§ Goal
Reproduce the data below verbatim, starting with the line that contains "Select the Layer 1 copy layer" and continuing through the line that contains "coord(141,100)".

§ Given data
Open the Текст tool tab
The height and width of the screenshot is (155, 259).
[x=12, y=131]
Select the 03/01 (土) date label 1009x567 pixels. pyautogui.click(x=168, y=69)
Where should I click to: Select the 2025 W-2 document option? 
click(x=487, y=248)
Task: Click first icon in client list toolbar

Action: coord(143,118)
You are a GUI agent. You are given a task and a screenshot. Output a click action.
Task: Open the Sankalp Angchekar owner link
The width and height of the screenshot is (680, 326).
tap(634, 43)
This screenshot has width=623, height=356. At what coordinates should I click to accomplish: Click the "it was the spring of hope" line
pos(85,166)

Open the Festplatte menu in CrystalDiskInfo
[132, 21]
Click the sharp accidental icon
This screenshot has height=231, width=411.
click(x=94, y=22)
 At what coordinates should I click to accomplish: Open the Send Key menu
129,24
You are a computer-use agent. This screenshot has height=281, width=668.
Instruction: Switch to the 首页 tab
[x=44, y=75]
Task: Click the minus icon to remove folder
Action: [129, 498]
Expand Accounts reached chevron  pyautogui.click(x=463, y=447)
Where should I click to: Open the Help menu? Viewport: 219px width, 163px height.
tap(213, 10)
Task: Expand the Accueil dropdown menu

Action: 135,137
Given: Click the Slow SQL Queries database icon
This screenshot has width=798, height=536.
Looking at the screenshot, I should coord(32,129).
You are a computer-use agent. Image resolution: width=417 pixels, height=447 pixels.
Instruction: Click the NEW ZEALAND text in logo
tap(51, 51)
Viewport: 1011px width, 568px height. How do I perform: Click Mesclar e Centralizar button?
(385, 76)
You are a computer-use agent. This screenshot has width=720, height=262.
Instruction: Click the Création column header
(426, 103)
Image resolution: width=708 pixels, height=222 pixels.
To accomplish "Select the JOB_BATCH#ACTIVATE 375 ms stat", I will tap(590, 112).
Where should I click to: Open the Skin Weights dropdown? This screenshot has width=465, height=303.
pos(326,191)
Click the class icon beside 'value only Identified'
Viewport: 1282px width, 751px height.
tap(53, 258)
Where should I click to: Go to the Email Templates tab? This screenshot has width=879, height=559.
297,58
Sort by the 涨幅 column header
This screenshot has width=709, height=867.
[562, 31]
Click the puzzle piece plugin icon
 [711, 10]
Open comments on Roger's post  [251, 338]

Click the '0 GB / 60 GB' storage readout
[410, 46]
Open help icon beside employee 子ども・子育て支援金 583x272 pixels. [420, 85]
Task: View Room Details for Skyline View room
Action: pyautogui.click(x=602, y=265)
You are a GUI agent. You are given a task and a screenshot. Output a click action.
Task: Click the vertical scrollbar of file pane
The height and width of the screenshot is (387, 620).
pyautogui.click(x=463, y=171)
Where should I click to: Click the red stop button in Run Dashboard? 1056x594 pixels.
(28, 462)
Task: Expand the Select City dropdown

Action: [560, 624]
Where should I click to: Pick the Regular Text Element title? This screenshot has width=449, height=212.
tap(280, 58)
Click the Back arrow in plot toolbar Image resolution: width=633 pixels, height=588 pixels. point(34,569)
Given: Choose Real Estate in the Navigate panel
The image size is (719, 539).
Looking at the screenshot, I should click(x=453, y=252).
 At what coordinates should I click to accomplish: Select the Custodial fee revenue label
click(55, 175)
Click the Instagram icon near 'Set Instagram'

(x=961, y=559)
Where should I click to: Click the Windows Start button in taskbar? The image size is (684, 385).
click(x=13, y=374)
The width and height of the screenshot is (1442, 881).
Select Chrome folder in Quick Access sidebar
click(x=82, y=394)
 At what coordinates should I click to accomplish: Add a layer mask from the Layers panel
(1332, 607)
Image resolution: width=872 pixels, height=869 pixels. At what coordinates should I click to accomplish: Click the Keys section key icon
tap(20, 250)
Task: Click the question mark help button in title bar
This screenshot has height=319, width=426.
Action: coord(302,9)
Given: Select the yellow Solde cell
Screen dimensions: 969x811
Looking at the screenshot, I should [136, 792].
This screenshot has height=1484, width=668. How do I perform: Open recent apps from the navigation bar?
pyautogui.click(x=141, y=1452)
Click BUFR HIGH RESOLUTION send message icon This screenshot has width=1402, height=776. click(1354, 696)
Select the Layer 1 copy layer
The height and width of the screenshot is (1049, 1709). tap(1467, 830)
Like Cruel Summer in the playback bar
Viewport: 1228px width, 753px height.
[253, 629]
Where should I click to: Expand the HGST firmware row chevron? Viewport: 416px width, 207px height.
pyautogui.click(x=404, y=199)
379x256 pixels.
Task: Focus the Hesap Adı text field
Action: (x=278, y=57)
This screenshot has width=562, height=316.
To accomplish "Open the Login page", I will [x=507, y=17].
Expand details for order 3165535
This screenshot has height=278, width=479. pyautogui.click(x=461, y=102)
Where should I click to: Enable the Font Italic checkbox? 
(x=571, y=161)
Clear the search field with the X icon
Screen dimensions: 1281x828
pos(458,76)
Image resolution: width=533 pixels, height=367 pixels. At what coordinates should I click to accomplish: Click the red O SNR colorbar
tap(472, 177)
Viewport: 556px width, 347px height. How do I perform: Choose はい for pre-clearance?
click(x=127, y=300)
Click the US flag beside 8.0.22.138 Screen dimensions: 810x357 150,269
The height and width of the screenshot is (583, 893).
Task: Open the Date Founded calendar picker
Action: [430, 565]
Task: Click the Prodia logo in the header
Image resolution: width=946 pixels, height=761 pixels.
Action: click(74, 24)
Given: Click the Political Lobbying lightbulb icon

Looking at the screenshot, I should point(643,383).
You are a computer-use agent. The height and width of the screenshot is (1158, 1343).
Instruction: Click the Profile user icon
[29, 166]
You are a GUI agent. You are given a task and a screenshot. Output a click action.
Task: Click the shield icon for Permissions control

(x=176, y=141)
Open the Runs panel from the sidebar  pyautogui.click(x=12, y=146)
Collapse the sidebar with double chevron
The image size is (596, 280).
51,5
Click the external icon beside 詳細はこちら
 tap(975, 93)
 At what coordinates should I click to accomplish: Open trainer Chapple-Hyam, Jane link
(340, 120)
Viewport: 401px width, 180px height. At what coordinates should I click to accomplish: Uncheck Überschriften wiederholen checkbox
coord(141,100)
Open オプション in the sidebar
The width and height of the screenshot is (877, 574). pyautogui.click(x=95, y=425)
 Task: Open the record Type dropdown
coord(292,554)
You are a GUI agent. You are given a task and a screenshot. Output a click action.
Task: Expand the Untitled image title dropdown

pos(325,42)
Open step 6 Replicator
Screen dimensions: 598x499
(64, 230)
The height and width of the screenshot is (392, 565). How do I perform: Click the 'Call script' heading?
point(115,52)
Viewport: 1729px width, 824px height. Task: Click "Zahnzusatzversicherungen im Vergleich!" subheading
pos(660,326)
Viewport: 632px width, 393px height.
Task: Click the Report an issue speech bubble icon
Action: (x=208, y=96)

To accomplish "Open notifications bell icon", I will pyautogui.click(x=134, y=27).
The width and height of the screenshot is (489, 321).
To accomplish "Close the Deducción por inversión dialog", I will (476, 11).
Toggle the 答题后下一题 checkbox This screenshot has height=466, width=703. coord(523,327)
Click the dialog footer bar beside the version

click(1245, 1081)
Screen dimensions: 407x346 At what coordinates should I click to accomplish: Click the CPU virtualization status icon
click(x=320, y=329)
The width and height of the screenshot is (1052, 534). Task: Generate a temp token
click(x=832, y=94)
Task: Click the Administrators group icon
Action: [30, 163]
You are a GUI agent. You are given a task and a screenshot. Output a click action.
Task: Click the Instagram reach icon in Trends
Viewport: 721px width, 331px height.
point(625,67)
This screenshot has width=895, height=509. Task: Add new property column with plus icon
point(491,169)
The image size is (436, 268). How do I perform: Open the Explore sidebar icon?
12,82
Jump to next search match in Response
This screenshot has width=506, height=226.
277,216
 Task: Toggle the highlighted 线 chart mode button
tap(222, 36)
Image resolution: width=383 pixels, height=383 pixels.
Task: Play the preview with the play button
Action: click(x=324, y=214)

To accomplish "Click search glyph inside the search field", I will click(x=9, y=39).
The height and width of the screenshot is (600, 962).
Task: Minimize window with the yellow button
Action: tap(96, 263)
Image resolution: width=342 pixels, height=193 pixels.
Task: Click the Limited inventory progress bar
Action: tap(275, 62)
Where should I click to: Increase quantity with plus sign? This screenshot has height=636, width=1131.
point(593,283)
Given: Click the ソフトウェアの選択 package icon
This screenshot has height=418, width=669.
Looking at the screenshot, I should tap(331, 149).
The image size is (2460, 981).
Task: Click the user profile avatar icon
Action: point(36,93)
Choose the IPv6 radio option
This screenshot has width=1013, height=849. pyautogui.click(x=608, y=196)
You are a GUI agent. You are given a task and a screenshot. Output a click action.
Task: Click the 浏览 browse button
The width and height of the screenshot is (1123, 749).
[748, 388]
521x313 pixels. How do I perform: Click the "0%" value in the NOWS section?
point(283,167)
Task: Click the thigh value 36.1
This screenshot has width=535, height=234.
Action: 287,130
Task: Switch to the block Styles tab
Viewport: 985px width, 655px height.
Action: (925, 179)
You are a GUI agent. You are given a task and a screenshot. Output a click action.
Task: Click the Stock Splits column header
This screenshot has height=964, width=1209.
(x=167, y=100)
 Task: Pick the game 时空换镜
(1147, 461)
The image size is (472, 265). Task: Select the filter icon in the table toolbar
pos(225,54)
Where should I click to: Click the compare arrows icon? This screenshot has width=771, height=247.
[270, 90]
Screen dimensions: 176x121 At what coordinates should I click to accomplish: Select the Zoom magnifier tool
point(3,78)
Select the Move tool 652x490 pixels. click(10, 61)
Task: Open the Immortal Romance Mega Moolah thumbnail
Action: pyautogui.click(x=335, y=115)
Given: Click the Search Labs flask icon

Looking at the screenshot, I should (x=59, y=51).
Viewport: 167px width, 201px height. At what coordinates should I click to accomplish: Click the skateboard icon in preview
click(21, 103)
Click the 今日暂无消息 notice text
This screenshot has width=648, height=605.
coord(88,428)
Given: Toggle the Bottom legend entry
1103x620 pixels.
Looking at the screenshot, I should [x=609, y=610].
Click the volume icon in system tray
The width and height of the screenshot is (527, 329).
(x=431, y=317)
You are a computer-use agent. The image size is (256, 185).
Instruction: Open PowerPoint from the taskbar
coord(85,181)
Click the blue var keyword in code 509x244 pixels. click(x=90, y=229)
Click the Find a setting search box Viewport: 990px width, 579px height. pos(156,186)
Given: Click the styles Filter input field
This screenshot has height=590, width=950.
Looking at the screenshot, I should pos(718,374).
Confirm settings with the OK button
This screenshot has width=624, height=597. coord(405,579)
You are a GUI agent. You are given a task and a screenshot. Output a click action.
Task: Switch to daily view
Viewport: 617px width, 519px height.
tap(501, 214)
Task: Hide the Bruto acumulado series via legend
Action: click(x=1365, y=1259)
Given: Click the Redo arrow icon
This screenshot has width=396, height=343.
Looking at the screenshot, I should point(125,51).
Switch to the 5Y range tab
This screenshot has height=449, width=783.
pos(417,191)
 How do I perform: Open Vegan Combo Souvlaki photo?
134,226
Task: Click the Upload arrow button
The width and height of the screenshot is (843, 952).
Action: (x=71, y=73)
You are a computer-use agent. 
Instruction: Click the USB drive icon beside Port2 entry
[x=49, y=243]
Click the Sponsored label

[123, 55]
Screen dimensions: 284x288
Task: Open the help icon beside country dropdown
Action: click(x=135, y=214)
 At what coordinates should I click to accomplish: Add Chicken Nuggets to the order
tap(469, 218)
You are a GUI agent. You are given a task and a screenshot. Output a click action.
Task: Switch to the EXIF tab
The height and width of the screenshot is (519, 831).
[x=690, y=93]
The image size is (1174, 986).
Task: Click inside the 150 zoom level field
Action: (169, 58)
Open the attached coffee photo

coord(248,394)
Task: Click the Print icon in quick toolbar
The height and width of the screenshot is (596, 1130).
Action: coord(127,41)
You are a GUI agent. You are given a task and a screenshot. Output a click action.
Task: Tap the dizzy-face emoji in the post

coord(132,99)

§ Solution for this exercise
Select the Layer 1 copy layer
The height and width of the screenshot is (1049, 1709). tap(1467, 830)
Like Cruel Summer in the playback bar
Viewport: 1228px width, 753px height.
[253, 629]
Where should I click to: Expand the HGST firmware row chevron? Viewport: 416px width, 207px height.
pyautogui.click(x=404, y=199)
379x256 pixels.
Task: Focus the Hesap Adı text field
Action: (x=278, y=57)
This screenshot has width=562, height=316.
To accomplish "Open the Login page", I will [x=507, y=17].
Expand details for order 3165535
This screenshot has height=278, width=479. pyautogui.click(x=461, y=102)
Where should I click to: Enable the Font Italic checkbox? 
(x=571, y=161)
Clear the search field with the X icon
Screen dimensions: 1281x828
pos(458,76)
Image resolution: width=533 pixels, height=367 pixels. At what coordinates should I click to accomplish: Click the red O SNR colorbar
tap(472, 177)
Viewport: 556px width, 347px height. How do I perform: Choose はい for pre-clearance?
click(x=127, y=300)
Click the US flag beside 8.0.22.138 Screen dimensions: 810x357 150,269
The height and width of the screenshot is (583, 893).
Task: Open the Date Founded calendar picker
Action: [430, 565]
Task: Click the Prodia logo in the header
Image resolution: width=946 pixels, height=761 pixels.
Action: click(74, 24)
Given: Click the Political Lobbying lightbulb icon

Looking at the screenshot, I should point(643,383).
You are a computer-use agent. The height and width of the screenshot is (1158, 1343).
Instruction: Click the Profile user icon
[29, 166]
You are a GUI agent. You are given a task and a screenshot. Output a click action.
Task: Click the shield icon for Permissions control

(x=176, y=141)
Open the Runs panel from the sidebar  pyautogui.click(x=12, y=146)
Collapse the sidebar with double chevron
The image size is (596, 280).
51,5
Click the external icon beside 詳細はこちら
 tap(975, 93)
 At what coordinates should I click to accomplish: Open trainer Chapple-Hyam, Jane link
(340, 120)
Viewport: 401px width, 180px height. At what coordinates should I click to accomplish: Uncheck Überschriften wiederholen checkbox
coord(141,100)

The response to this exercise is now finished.